Authors: Toni Morrison
Mistress makes me memorize the way to get to you. I am to board the Ney brothers’ wagon in the morning as it travels north on the post road. After one stop at a tavern, the wagon will arrive at a place she calls Hartkill just after midday where I disembark. I am to walk left, westward on the Abenaki trail which I will know by the sapling bent into the earth with one sprout growing skyward.
But the Ney brothers’ wagon is too much late. By the time I climb aboard and take a place at the tail behind the others it is already late afternoon. The others do not ask me where I am heading but after a while are pleasing themselves to whisper where they once live. By the sea, the women say, they cleaning ships, the men caulking them and repairing docks. They are certain their years of debt are over but the master says no. He sends them away, north, to another place, a tannery, for more years.
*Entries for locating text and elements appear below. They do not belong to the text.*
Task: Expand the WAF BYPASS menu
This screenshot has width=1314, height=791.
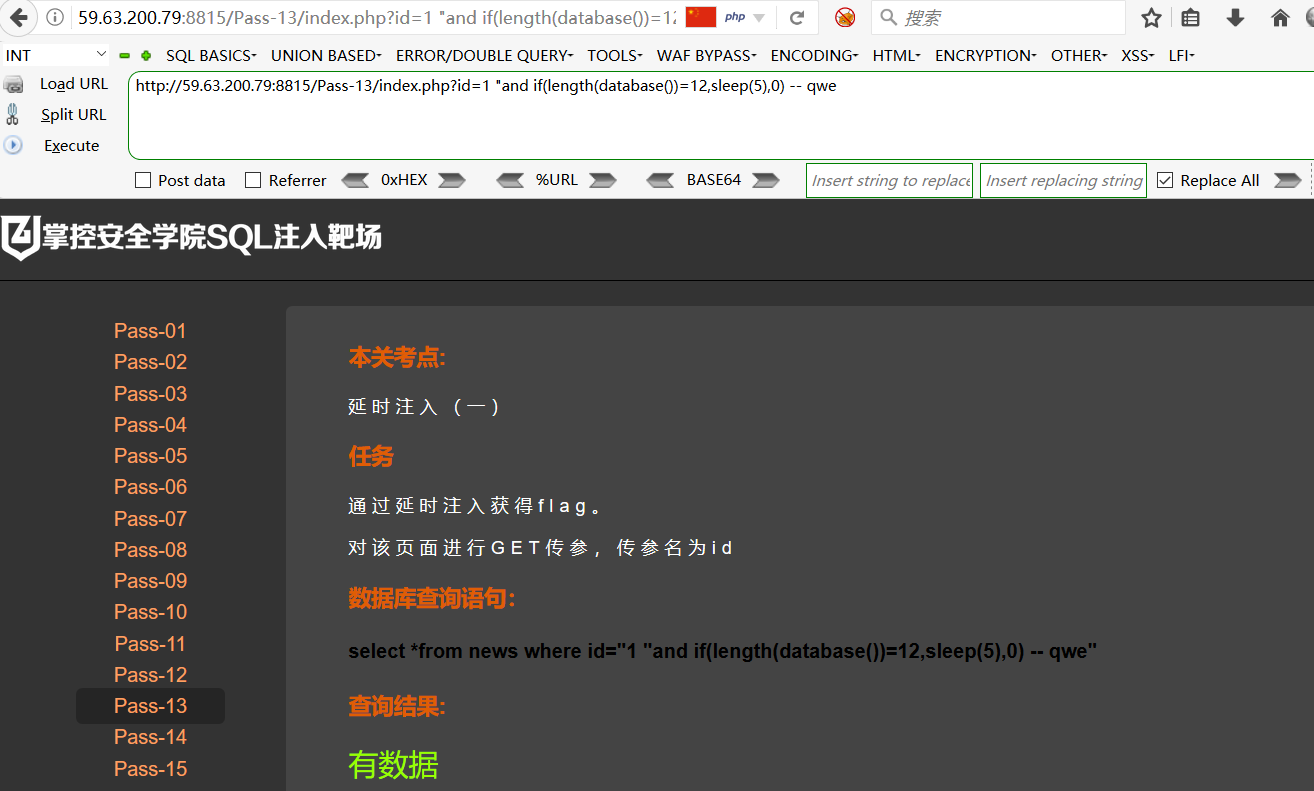Action: coord(706,56)
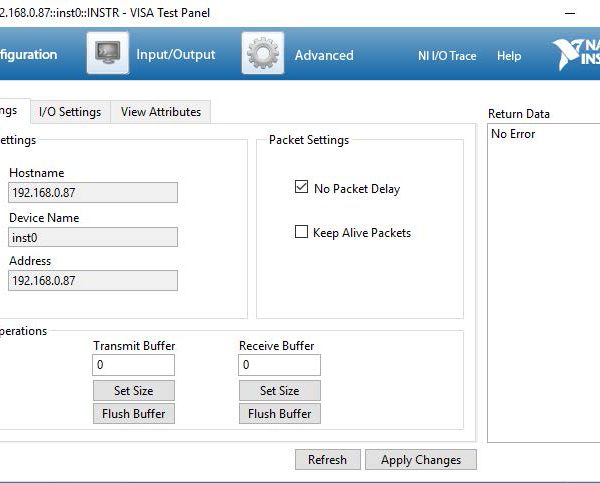Click the Receive Buffer size field
This screenshot has width=600, height=483.
(x=279, y=366)
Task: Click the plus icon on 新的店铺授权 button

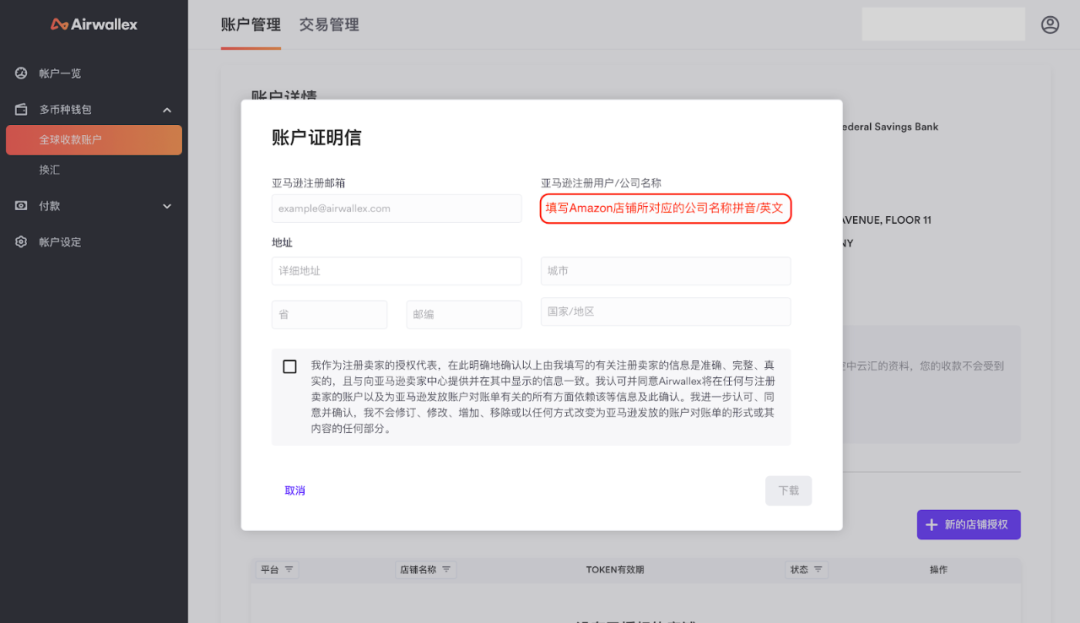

I don’t understand why they are sad. Everyone has to work. I ask are you leaving someone dear behind? All heads turn toward me and the wind dies. Daft, a man says. A woman across from me says, young. The man says, same. Another woman raises her voice to say leave her be. Too loud. Settle down back there, the driver is shouting. The one who says I am daft bends down to scratch his ankle, scratching for a long time while the others cough and scrape their shoes as if to defy the driver’s command. The woman next to me whispers, there are no coffins in a tannery, only fast death in acid.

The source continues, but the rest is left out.